Multimodal XAI Foundation Model

In this research, we worked on achieving technical goals based on milestone evaluation items. To reduce the cost of manually creating datasets related to paper comprehension, we built a framework utilizing general data and paper knowledge. We also conducted research on hypothesis generation and law discovery using generative AI.
For paper consistency understanding, as shown in Fig. 1, we constructed a model using BERT and GPT-4 to detect and explain consistency between paper claims and experimental results. This improved the accuracy of consistency detection using pre-training datasets of papers.

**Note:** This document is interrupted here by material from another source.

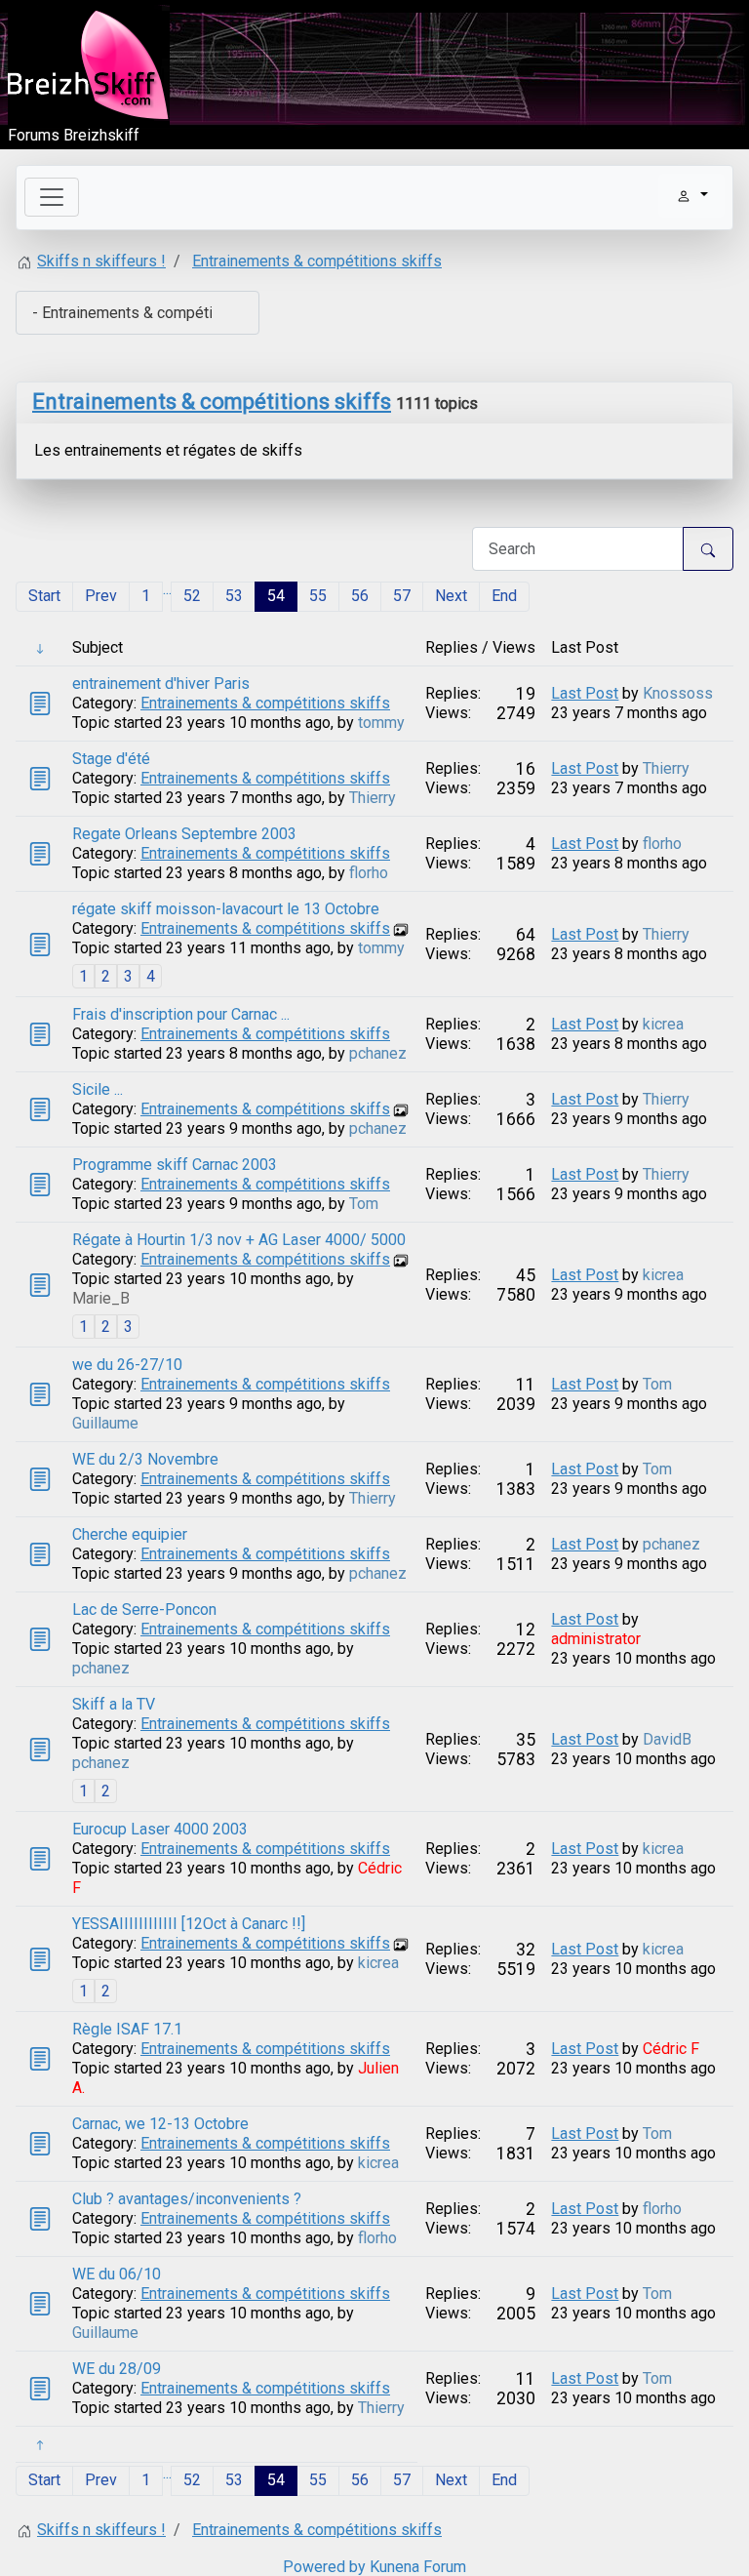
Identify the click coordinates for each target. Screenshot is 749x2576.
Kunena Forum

In user studies, we received high satisfaction ratings from researchers.

Fig. 1: Example of consistency (top) and pipeline (bottom)
Fig. 1: Example of consistency (top) and pipeline (bottom)

For mutual understanding between papers, we developed a model that learns paper similarities and estimates similar parts between new papers. We obtained high-accuracy similarity evaluation results in both information and chemistry fields.
Furthermore, we automated survey generation including mutual understanding between papers. Based on the pipeline shown in Fig. 2, we selected relevant papers using a retrieval model based on specified topics and created surveys including figures and tables. In user studies, we received high evaluations from researchers.

Fig. 2: Paper summary generation based on specified topics
Fig. 2: Paper summary generation based on specified topics

Lastly, for similarity understanding between papers, we created similar paper pairs and automatically generated text explaining their similarity. This also received high evaluations in user studies.

3. Future work

We will continue to advance research understanding from literature while aiming to realize hypothesis generation. We will embed scientific and technological paper knowledge into a continuous space using large language models and multimodal foundation models, explore and reason within this space, and generate scientific hypotheses considering the balance between novelty and validity.
As scientific and technological knowledge is niche and prone to hallucination, retrieval expansion and stepwise reasoning that maintain creativity while suppressing misinformation are necessary. It is also important to realize XAI with explainability on multimodal paper understanding models.
Furthermore, our goal is to research and develop foundation models that allow AI to create new knowledge and hypotheses in scientific and technological fields, making them available to human researchers. We aim to realize mutual relationship understanding in research using AI with multimodal input/output and explainability and achieve multimodal hypothesis generation in collaboration with other research and development tasks.